> [Instructions for the task] Extract all of the data and reproduce it precisely.

Saved data entries

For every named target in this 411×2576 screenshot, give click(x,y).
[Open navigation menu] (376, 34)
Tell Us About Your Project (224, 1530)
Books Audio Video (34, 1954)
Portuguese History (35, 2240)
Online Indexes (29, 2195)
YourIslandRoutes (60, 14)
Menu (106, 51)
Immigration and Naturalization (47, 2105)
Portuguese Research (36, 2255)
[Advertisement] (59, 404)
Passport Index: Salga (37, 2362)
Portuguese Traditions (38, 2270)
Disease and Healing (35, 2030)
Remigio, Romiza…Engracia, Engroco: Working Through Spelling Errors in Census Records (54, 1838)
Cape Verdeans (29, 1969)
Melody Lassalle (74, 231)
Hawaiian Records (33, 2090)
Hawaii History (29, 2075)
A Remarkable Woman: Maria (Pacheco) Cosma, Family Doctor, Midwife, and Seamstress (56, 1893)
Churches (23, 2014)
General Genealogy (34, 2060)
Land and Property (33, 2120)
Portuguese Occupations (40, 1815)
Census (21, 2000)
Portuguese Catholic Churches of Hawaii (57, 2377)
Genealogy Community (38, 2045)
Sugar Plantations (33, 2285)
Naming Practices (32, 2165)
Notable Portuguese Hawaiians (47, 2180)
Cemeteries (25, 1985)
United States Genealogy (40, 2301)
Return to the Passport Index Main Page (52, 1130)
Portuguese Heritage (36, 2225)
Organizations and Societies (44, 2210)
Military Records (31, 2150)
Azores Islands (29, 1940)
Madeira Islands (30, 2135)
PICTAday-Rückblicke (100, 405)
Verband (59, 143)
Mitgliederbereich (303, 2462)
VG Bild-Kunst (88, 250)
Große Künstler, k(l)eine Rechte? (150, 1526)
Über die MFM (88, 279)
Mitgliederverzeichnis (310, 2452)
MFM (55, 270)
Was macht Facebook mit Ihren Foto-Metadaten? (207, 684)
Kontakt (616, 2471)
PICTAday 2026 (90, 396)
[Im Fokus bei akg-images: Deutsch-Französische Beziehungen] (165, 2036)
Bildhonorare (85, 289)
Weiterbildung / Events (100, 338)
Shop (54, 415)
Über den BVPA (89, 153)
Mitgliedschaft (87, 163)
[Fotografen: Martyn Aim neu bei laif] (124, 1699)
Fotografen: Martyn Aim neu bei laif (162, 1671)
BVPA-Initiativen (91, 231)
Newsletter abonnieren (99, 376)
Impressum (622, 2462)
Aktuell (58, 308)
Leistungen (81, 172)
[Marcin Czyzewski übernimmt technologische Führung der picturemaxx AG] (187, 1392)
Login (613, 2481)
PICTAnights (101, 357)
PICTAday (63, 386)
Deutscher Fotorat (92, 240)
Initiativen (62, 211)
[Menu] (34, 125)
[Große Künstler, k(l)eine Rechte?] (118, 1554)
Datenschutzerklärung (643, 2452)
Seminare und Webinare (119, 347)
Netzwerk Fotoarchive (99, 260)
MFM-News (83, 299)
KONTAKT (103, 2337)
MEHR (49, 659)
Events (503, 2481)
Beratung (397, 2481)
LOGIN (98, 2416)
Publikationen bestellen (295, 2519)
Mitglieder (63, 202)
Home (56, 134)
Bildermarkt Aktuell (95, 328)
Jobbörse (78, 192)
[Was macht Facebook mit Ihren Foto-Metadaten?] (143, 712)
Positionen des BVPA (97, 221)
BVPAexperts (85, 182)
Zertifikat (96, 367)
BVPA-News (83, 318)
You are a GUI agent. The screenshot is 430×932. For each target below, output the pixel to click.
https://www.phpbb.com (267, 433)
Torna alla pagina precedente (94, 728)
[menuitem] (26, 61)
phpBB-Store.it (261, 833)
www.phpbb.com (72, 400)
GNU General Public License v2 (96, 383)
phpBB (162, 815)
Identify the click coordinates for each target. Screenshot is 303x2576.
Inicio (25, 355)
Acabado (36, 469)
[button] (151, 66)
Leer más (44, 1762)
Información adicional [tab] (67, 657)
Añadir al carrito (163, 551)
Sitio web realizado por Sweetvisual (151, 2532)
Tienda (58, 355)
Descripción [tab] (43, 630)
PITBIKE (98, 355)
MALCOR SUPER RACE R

> [Exercise output]
For every named target in this 411×2576 screenshot, give click(x,y).
[Open navigation menu] (376, 34)
Tell Us About Your Project (224, 1530)
Books Audio Video (34, 1954)
Portuguese History (35, 2240)
Online Indexes (29, 2195)
YourIslandRoutes (60, 14)
Menu (106, 51)
Immigration and Naturalization (47, 2105)
Portuguese Research (36, 2255)
[Advertisement] (59, 404)
Passport Index: Salga (37, 2362)
Portuguese Traditions (38, 2270)
Disease and Healing (35, 2030)
Remigio, Romiza…Engracia, Engroco: Working Through Spelling Errors in Census Records (54, 1838)
Cape Verdeans (29, 1969)
Melody Lassalle (74, 231)
Hawaiian Records (33, 2090)
Hawaii History (29, 2075)
A Remarkable Woman: Maria (Pacheco) Cosma, Family Doctor, Midwife, and Seamstress (56, 1893)
Churches (23, 2014)
General Genealogy (34, 2060)
Land and Property (33, 2120)
Portuguese Occupations (40, 1815)
Census (21, 2000)
Portuguese Catholic Churches of Hawaii (57, 2377)
Genealogy Community (38, 2045)
Sugar Plantations (33, 2285)
Naming Practices (32, 2165)
Notable Portuguese Hawaiians (47, 2180)
Cemeteries (25, 1985)
United States Genealogy (40, 2301)
Return to the Passport Index Main Page (52, 1130)
Portuguese Heritage (36, 2225)
Organizations and Societies (44, 2210)
Military Records (31, 2150)
Azores Islands (29, 1940)
Madeira Islands (30, 2135)
PICTAday-Rückblicke (100, 405)
Verband (59, 143)
Mitgliederbereich (303, 2462)
VG Bild-Kunst (88, 250)
Große Künstler, k(l)eine Rechte? (150, 1526)
Über die MFM (88, 279)
Mitgliederverzeichnis (310, 2452)
MFM (55, 270)
Was macht Facebook mit Ihren Foto-Metadaten? (207, 684)
Kontakt (616, 2471)
PICTAday 2026 (90, 396)
[Im Fokus bei akg-images: Deutsch-Französische Beziehungen] (165, 2036)
Bildhonorare (85, 289)
Weiterbildung / Events (100, 338)
Shop (54, 415)
Über den BVPA (89, 153)
Mitgliedschaft (87, 163)
[Fotografen: Martyn Aim neu bei laif] (124, 1699)
Fotografen: Martyn Aim neu bei laif (162, 1671)
BVPA-Initiativen (91, 231)
Newsletter abonnieren (99, 376)
Impressum (622, 2462)
Aktuell (58, 308)
Leistungen (81, 172)
[Marcin Czyzewski übernimmt technologische Führung der picturemaxx AG] (187, 1392)
Login (613, 2481)
PICTAnights (101, 357)
PICTAday (63, 386)
Deutscher Fotorat (92, 240)
Initiativen (62, 211)
[Menu] (34, 125)
[Große Künstler, k(l)eine Rechte?] (118, 1554)
Datenschutzerklärung (643, 2452)
Seminare und Webinare (119, 347)
Netzwerk Fotoarchive (99, 260)
MFM-News (83, 299)
KONTAKT (103, 2337)
MEHR (49, 659)
Events (503, 2481)
Beratung (397, 2481)
LOGIN (98, 2416)
Publikationen bestellen (295, 2519)
Mitglieder (63, 202)
Home (56, 134)
Bildermarkt Aktuell (95, 328)
Jobbörse (78, 192)
[Was macht Facebook mit Ihren Foto-Metadaten?] (143, 712)
Positionen des BVPA (97, 221)
BVPAexperts (85, 182)
Zertifikat (96, 367)
BVPA-News (83, 318)
You are a GUI agent. The screenshot is 430×932. For each target below, output the pixel to click.
https://www.phpbb.com (267, 433)
Torna alla pagina precedente (94, 728)
[menuitem] (26, 61)
phpBB-Store.it (261, 833)
www.phpbb.com (72, 400)
GNU General Public License v2 (96, 383)
phpBB (162, 815)
Identify the click coordinates for each target. Screenshot is 303x2576.
Inicio (25, 355)
Acabado (36, 469)
[button] (151, 66)
Leer más (44, 1762)
Información adicional [tab] (67, 657)
Añadir al carrito (163, 551)
Sitio web realizado por Sweetvisual (151, 2532)
Tienda (58, 355)
Descripción [tab] (43, 630)
PITBIKE (98, 355)
MALCOR SUPER RACE R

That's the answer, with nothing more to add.